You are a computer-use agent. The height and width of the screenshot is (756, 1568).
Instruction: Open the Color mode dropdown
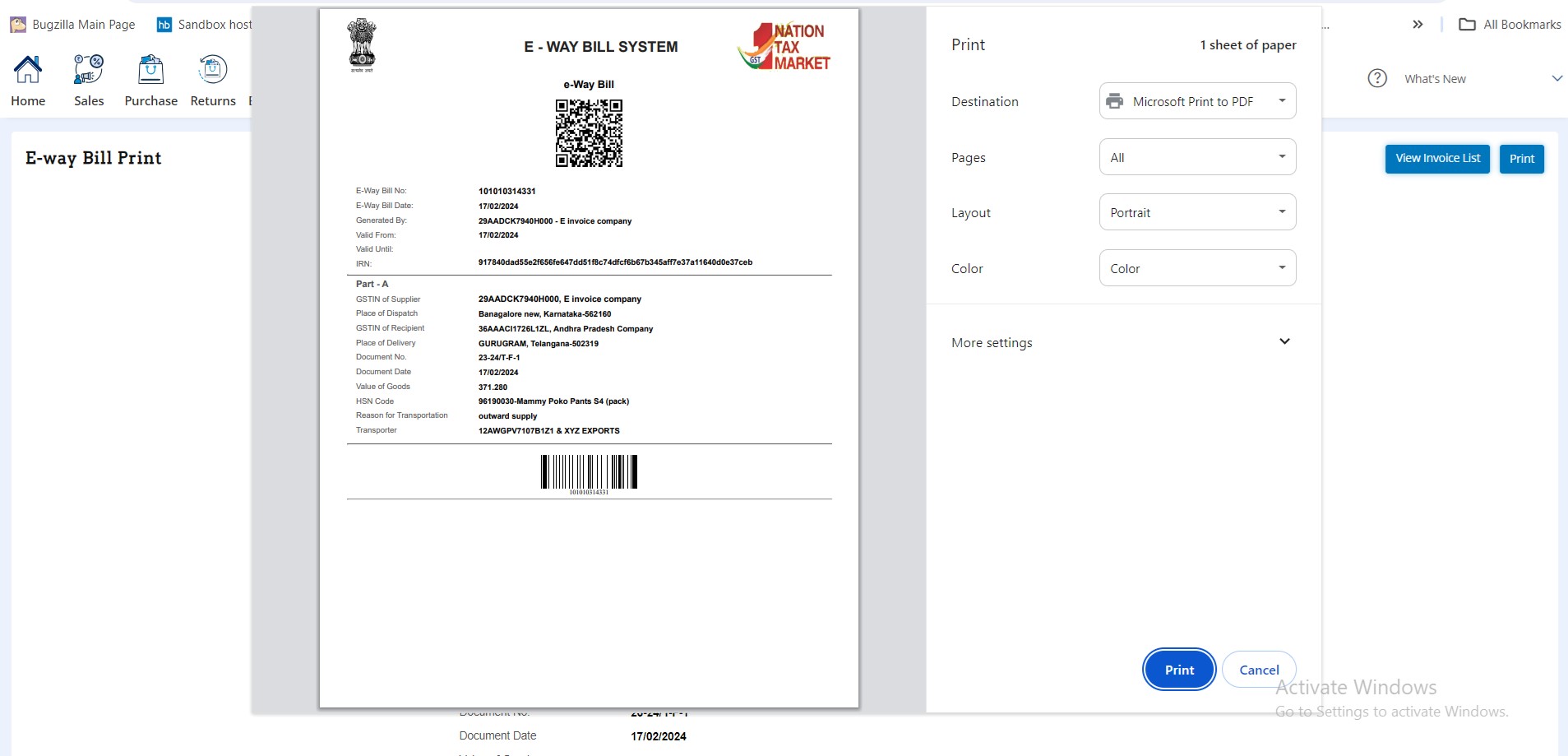[1197, 268]
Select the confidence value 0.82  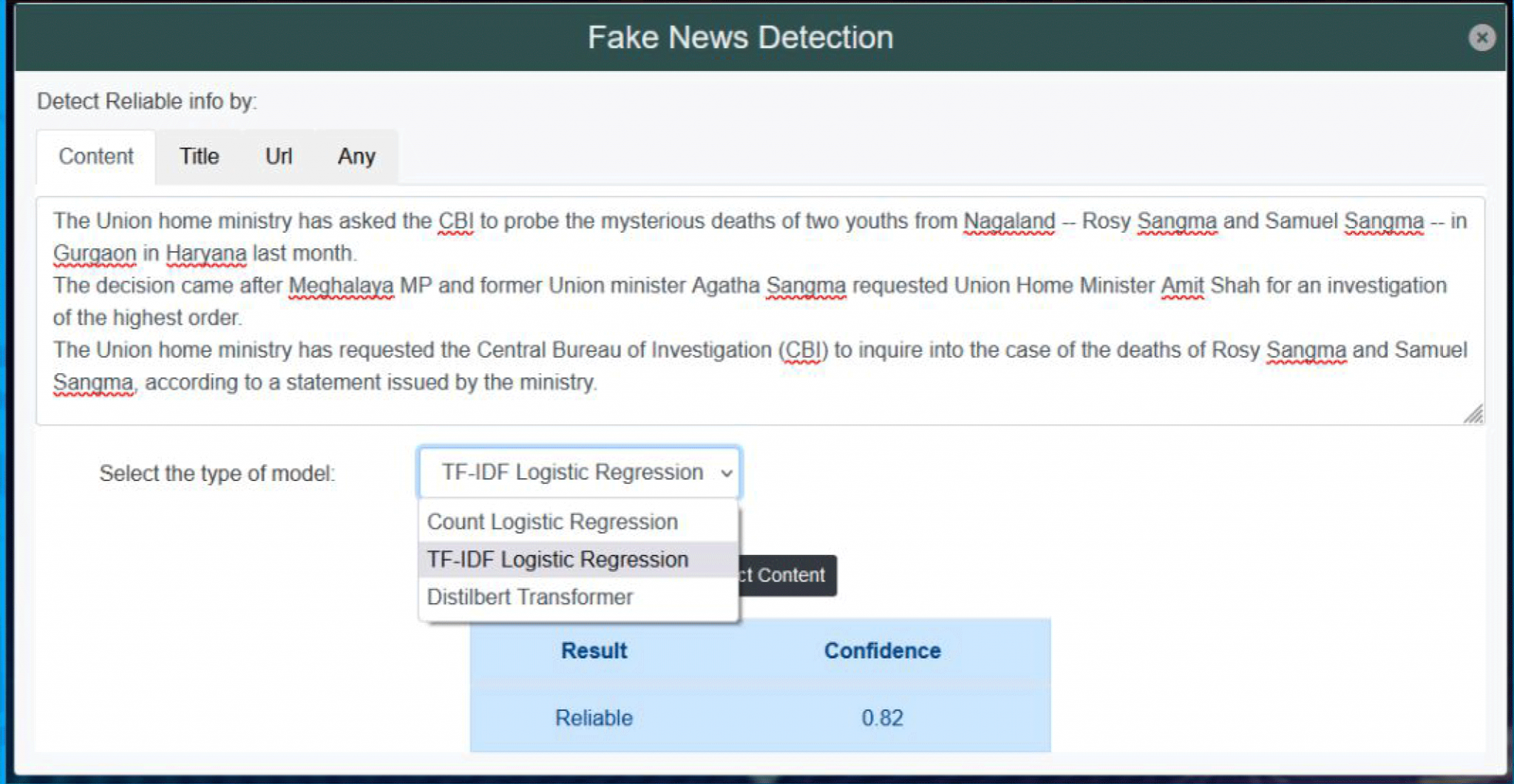click(882, 717)
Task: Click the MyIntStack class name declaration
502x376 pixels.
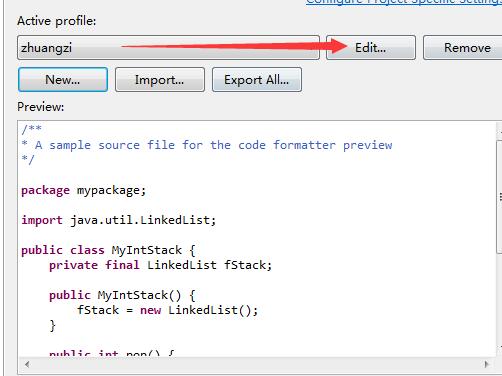Action: (147, 250)
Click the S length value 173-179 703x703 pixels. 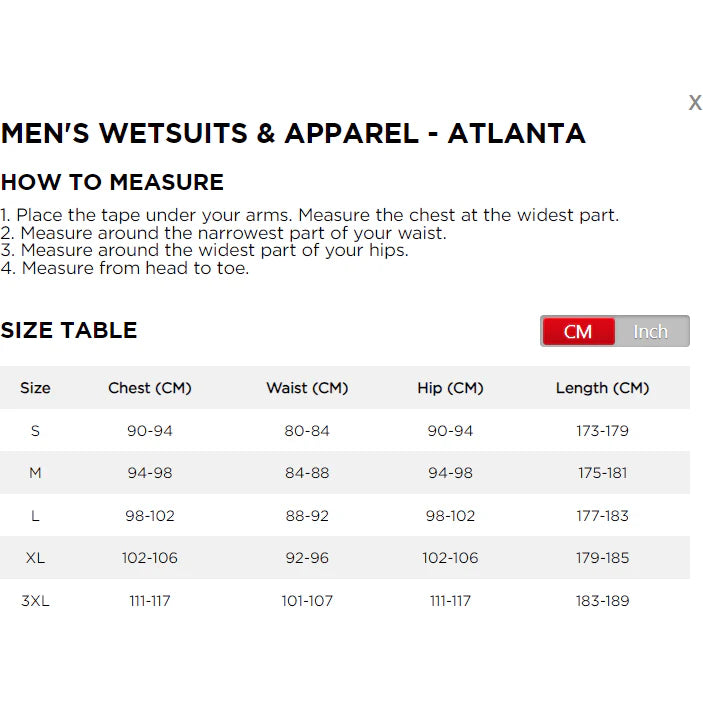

WHAT NEEDS TO BE DONE: Express the lines from the one containing "Task: Click the" through the end of the rows as a Markdown table with the columns No and Line, numbering each line and skipping blank ones. Leave the pictures out.

WRITTEN RESPONSE:
| No | Line |
|---|---|
| 1 | Task: Click the MyIntStack class name declaration |
| 2 | 502x376 pixels. |
| 3 | Action: (147, 250) |
| 4 | Click the S length value 173-179 703x703 pixels.  |